Some naysayers thought the Internet would render libraries obsolete, but according to American Libraries magazine, they were wrong. "Who knows more about Web resources than almost any other profession?" asks an article in the magazine's May 2002 issue. "Who has the knowledge to ensure that sources are relevant and authoritative? Librarians do."
Tampa-Hillsborough Public Libraries are using the trend to meet customer needs. Seven "e-libraries" have sprung up around the county in recreation centers to reach low-income or underserved areas. In partnership with libraries, the county recreation department allows students at recreation centers to access the Library's Web page (www.hcplc.org) They can order books that can be sent to their homes or the recreation center, locate reference materials or enjoy the special games or links set up by the library's Webmaster.
A library bookmobile also travels to neighborhoods. It has wireless technology so that clients can search the library catalog, place holds on books and check them out.

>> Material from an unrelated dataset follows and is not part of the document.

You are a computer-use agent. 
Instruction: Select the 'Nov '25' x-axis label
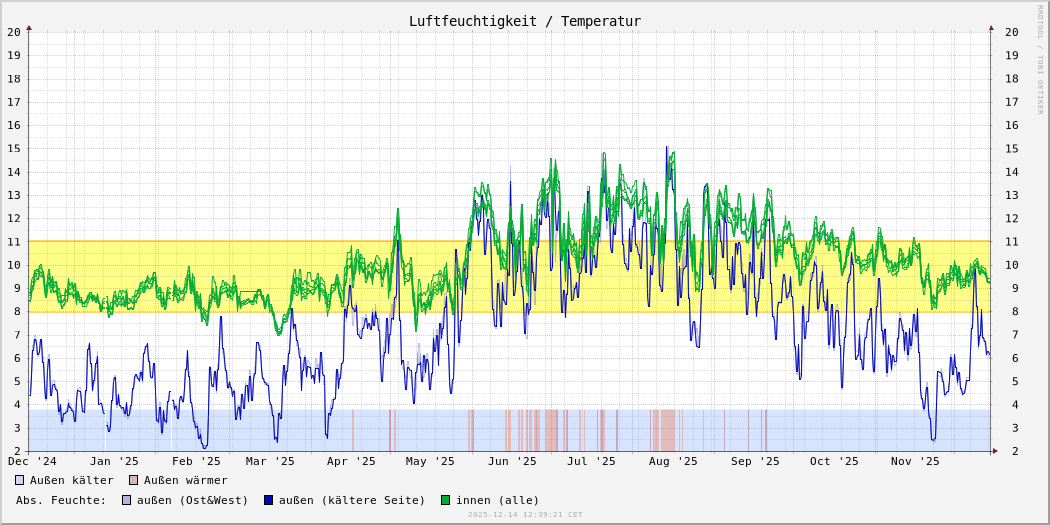click(915, 461)
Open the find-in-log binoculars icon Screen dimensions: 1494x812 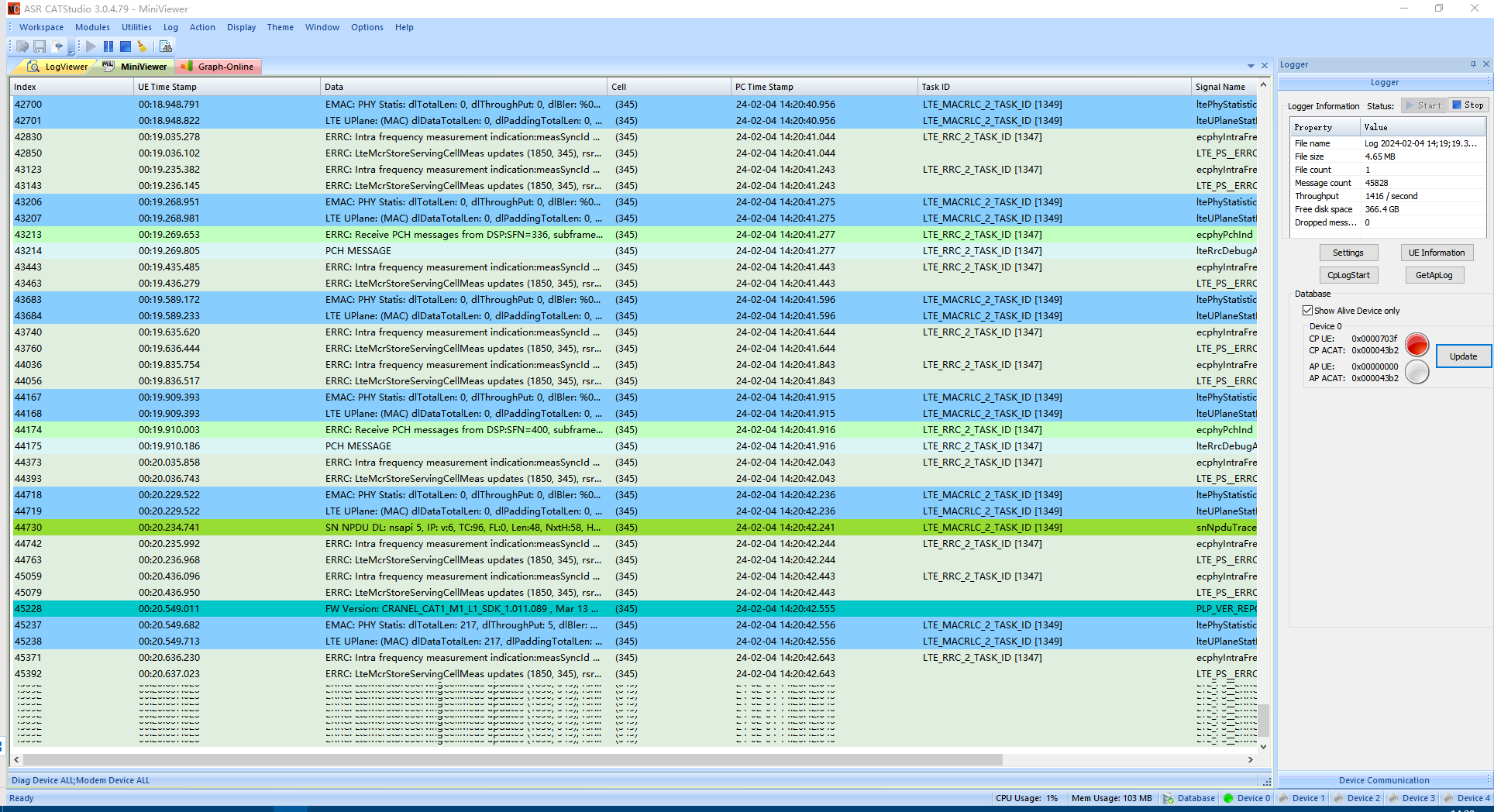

Another innovation is Alleycat, a program that allows reciprocal borrowing among 12 Tampa Bay counties. It's an online interlibrary loan service that searches collections of more than 25 public and academic libraries.
Quick Question is a reference service for people on the go. It can be accessed through e-mail or a simple phone call. A centralized reference department known as Electronic Reference and Information answers questions seven days a week. If the librarians can't find the information quickly enough, they'll look it up and call the customer back.
People are also returning to the library in large numbers for the special programs. Local librarians watch and listen to their customers and try to determine what a particular community needs. Then they try to fill that niche.
Traditional story time has always been a hit, but now there's baby time, toddler time and bedtime story time. Classes include computer skills, gardening, yoga, feng shui and resume writing.
The summer programming for children is always in high demand.
"We're only limited by funding," said Patrice Koerper, public relations director for the countywide system. "Plan it and they will come."
Branches have offered about 30 programs this summer about magic, ventriloquism, juggling, animals and crafts.
Technology and programming are not the only things changing; librarians have expanded their boundaries professionally. Forty years ago, Priscilla Lakus started right out of high school as a library assistant.
"Few of the librarians had a master's degree at that time," she said. "We didn't have a lot of professional librarians."
She was a librarian on the bookmobile and ran a small branch.
Now with a master's degree in library science, she is chief librarian of youth services. She oversees partnerships with the Museum of Science and Industry, the Head Start preschool program for low-income families, and other organizations.
Jane English, publications librarian, joined the Tampa library staff in 1995, after two other successful careers. When her son turned 5, she went back to school to get a degree in library science.
Her undergraduate degree in art history ties in with her librarian job. She writes and designs all publications put out by the public relations and partnerships department. She works on the library's Web page, compiles the events calendar and puts out a staff newsletter.
Over the years she has served in different departments. One assignment involved helping to relocate the Port Tampa City library to its new location in a renovated Commerce Bank building in 1998.
"It became the focal point of revitalization in the neighborhood," English said. "On the final day of moving, people lined up for three blocks symbolically passing the last book from the old library to the new library."